The
moment will ever stay with me. A seminal few seconds, just a few
heartbeats long, a space of time where some words changed forever the
way I live life and how I feel about it.
It
happened at Clapham Junction Train Station of all places. Supremely
good actors indelibly imprint into their subconscious’ their reactions
when unexpectedly receiving news of great portent, good or bad. A
sudden shock of ice-cold immobility then a cry of grief was my
reaction. As forgiving as the Gusslethorpe clan are renown to be, the
texture and force of my emotions when I read that email has never faded.
It
was dark, early evening. A sharp cold east wind blew, and it was
miserably wet. An ebb and flow of people circulated on the platform.

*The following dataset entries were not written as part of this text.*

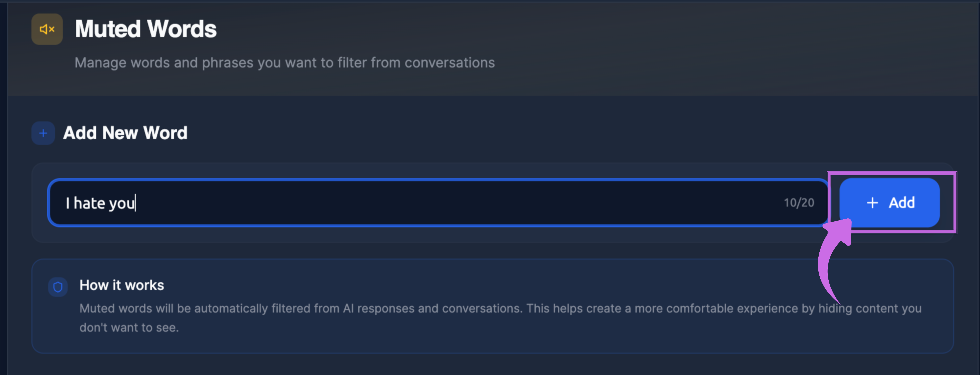Click the Add New Word heading
The height and width of the screenshot is (375, 980).
pyautogui.click(x=125, y=133)
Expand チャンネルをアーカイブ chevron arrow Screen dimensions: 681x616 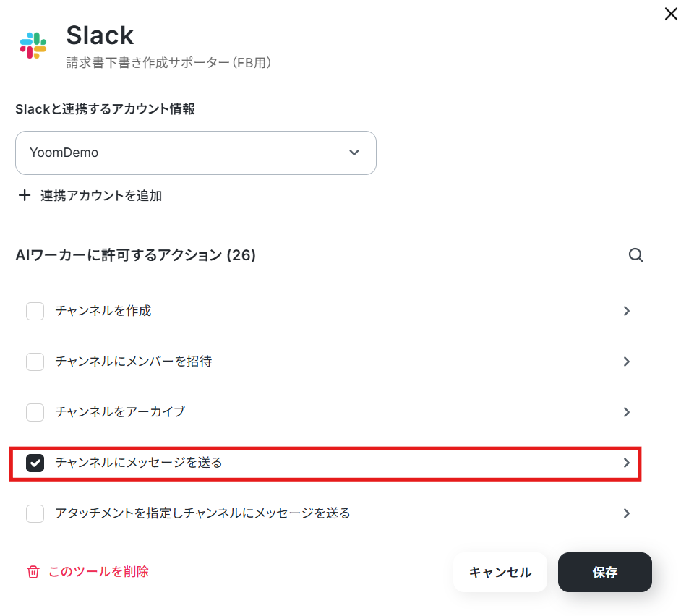tap(627, 412)
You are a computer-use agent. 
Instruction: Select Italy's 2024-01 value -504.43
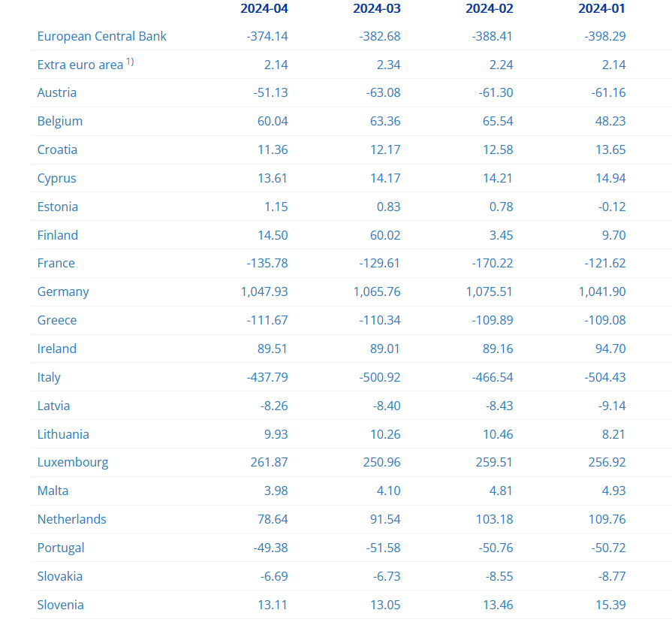(x=605, y=377)
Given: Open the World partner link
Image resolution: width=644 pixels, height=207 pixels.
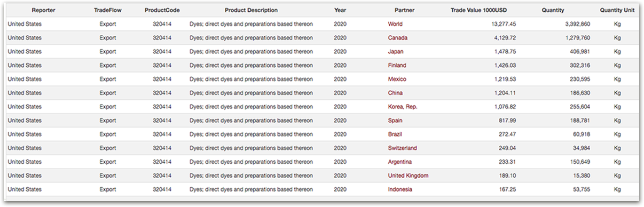Looking at the screenshot, I should (x=395, y=24).
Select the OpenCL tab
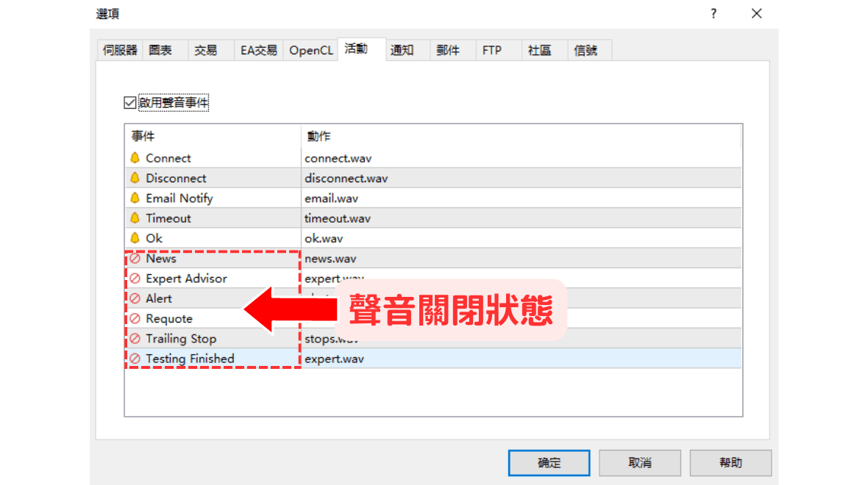 [x=311, y=51]
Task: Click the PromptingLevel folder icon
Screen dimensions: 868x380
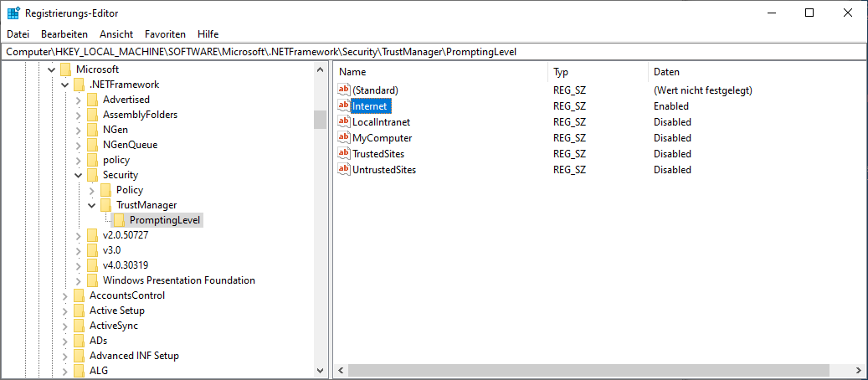Action: [x=120, y=220]
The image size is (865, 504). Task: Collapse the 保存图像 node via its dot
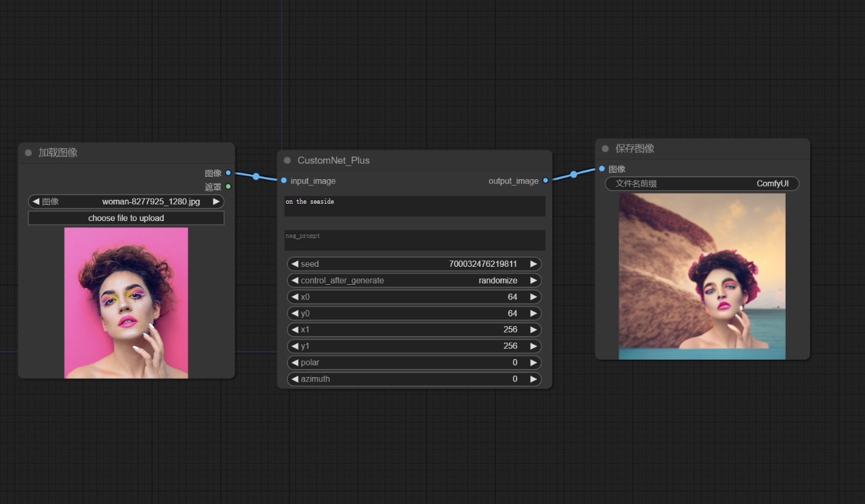pyautogui.click(x=605, y=148)
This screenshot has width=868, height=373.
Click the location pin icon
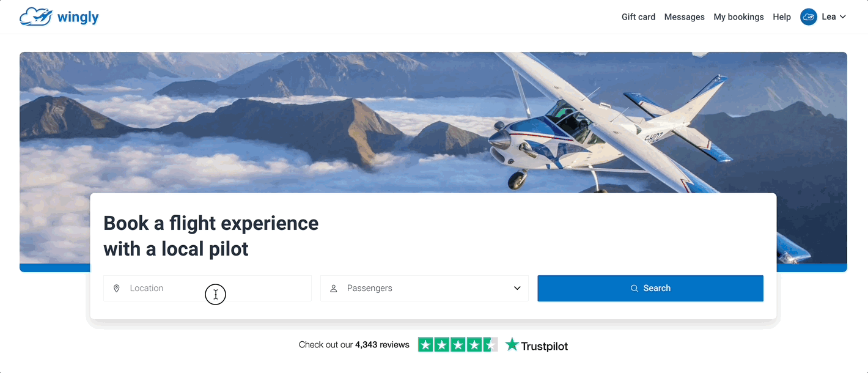tap(117, 288)
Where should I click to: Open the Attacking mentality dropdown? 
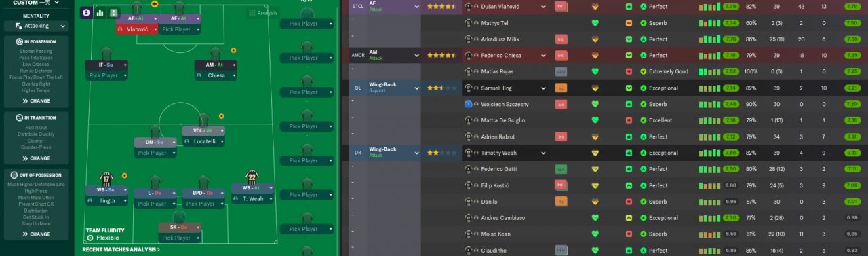36,26
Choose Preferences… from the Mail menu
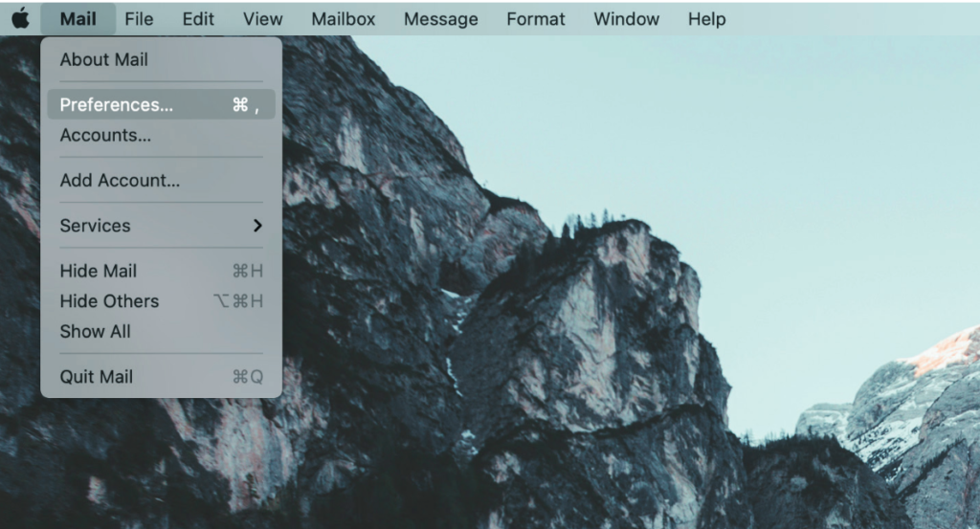980x529 pixels. [161, 104]
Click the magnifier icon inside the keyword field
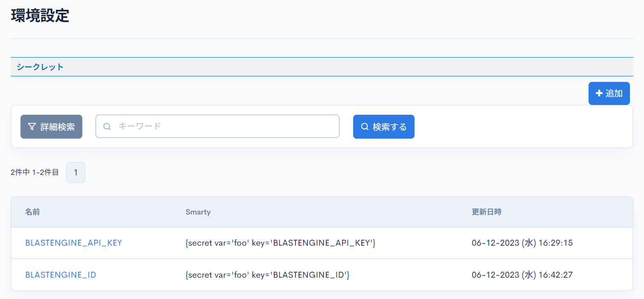Screen dimensions: 644x299 (107, 126)
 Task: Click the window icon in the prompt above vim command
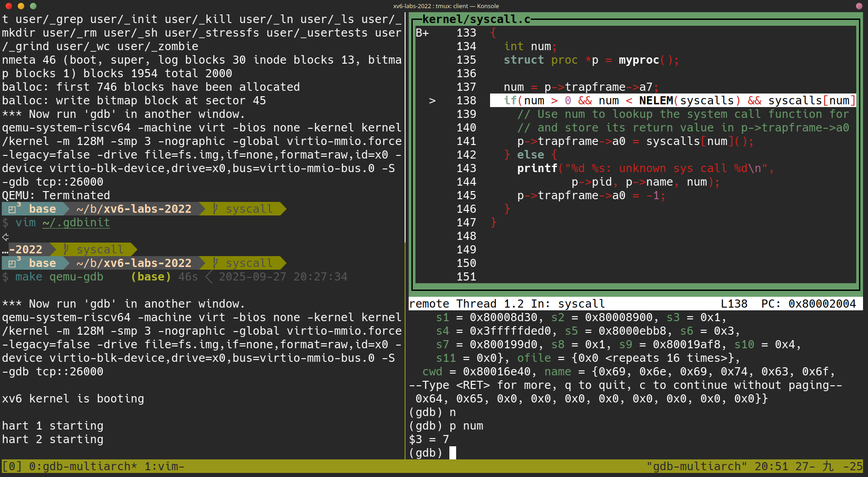[x=13, y=209]
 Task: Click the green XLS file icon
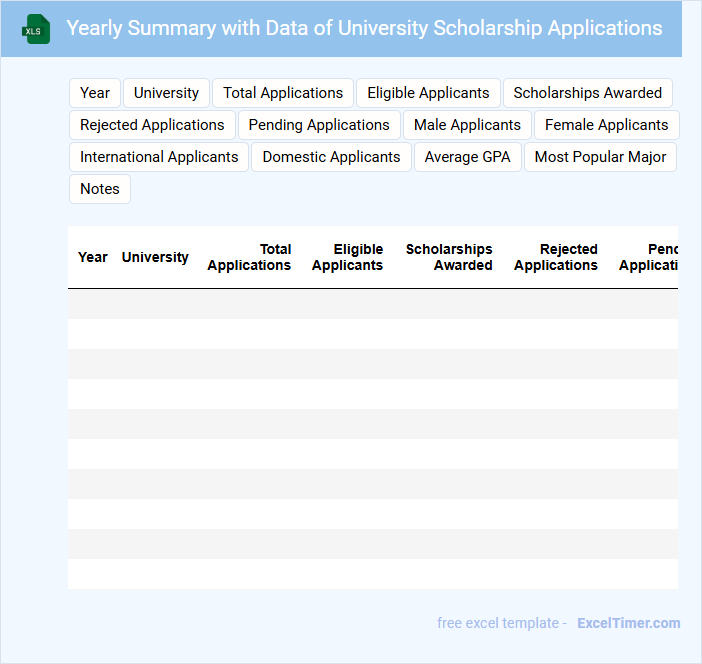pos(36,29)
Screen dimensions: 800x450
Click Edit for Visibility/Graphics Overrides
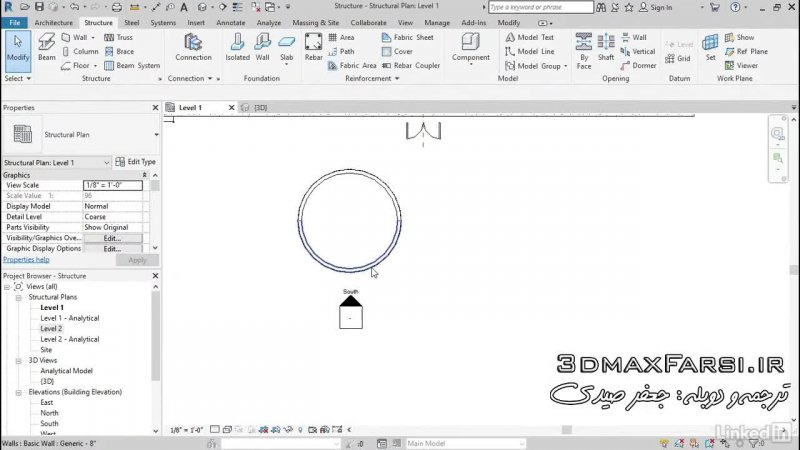[x=111, y=238]
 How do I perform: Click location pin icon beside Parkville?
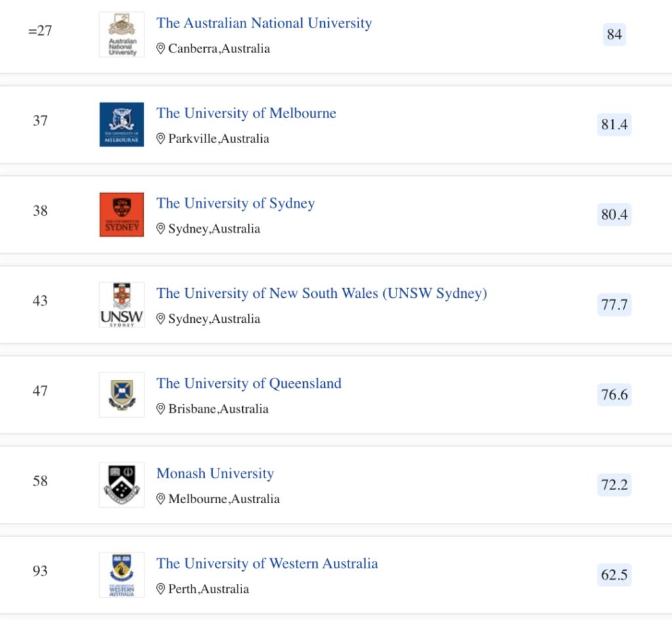(x=161, y=138)
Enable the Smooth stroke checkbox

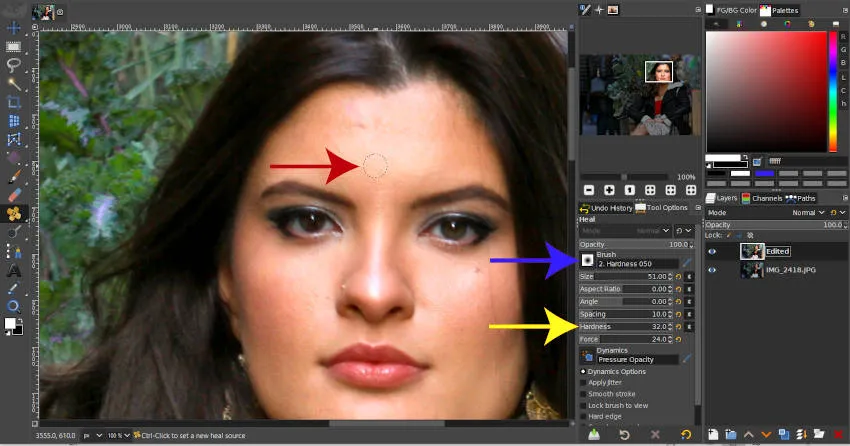click(x=584, y=394)
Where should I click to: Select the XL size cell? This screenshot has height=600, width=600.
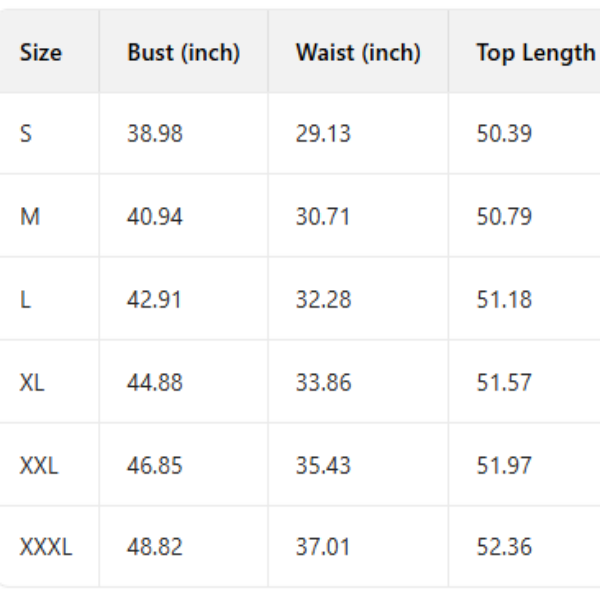click(x=32, y=382)
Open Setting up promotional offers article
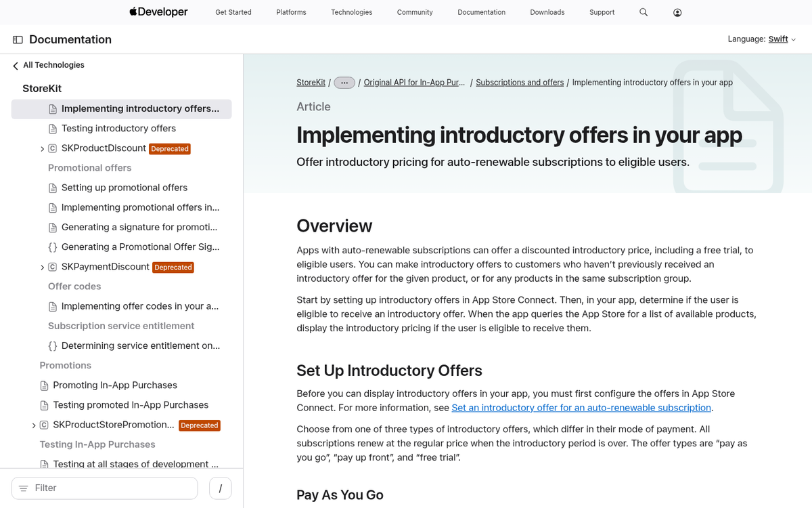812x508 pixels. [x=125, y=188]
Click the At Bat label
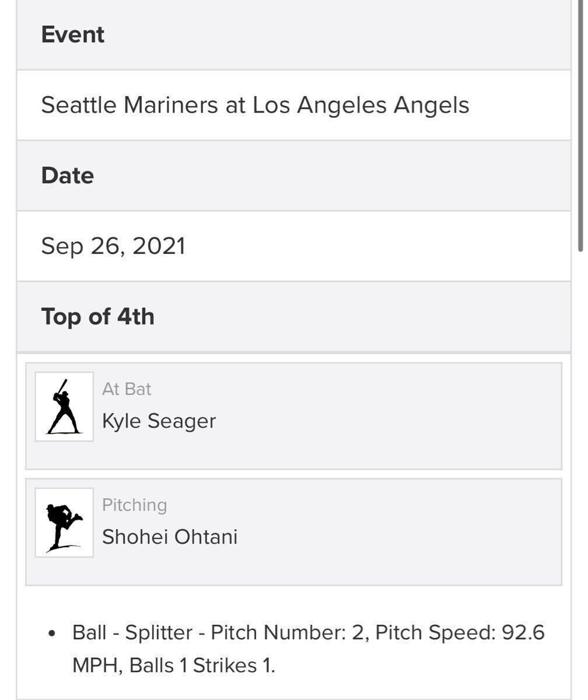 pos(127,389)
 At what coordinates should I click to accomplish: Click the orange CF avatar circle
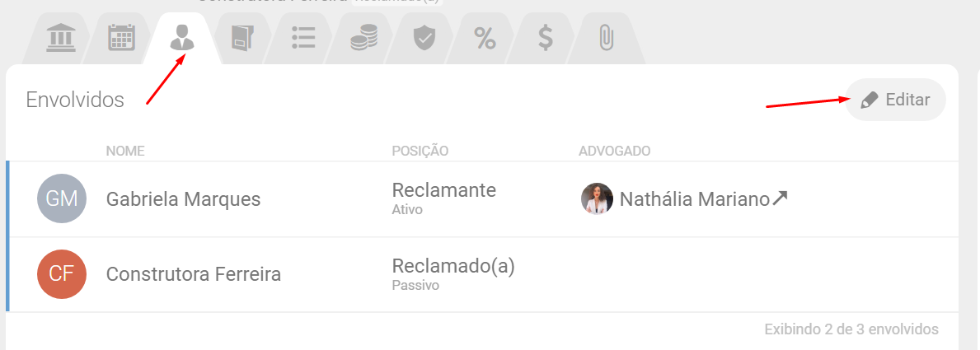click(x=62, y=274)
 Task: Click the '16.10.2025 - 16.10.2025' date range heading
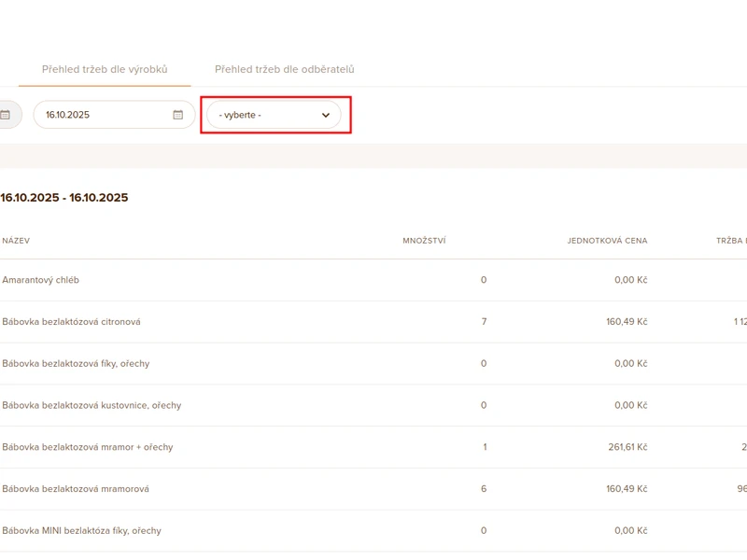[x=64, y=198]
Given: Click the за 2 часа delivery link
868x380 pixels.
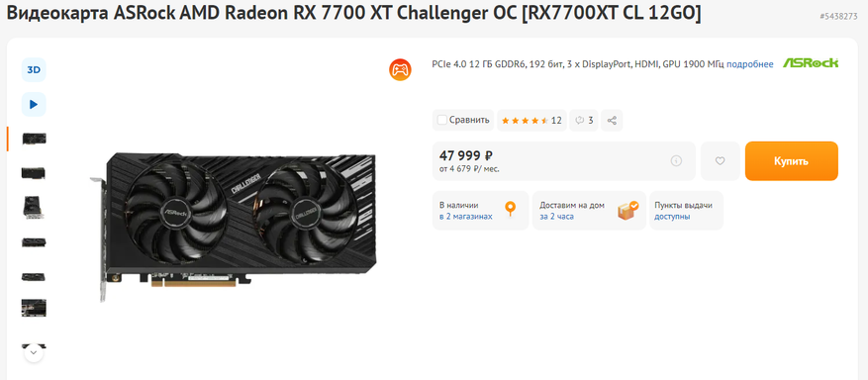Looking at the screenshot, I should tap(556, 217).
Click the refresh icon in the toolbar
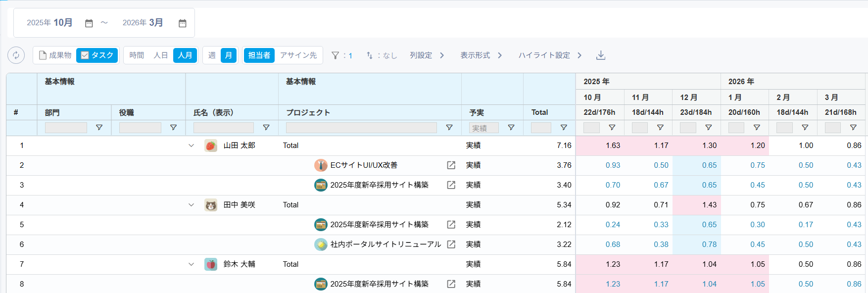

Trains trundled in. One arrived at my platform, and a trickle of
passengers fanned out from the carriage doors, spreading in a wash
towards the dispersed exits. A larger press of people compactly edged
up and through the carriage doors, into the warmth. My train was the
next one, so in this idle time I made to check my emails from my phone.
Damn clever person I thought, the chap who invented the Blackberry. A
minute later I was transfixed, still as a stone troll, caught unawares
and ossified in the rising sun, as people milled around me. I read the
email incredulously, painfully, wondering if it was a hoax, then
knowing it wasn’t. That email both destroyed and made my life.
My
wife and I had met some seven years earlier. In a supermarket no less.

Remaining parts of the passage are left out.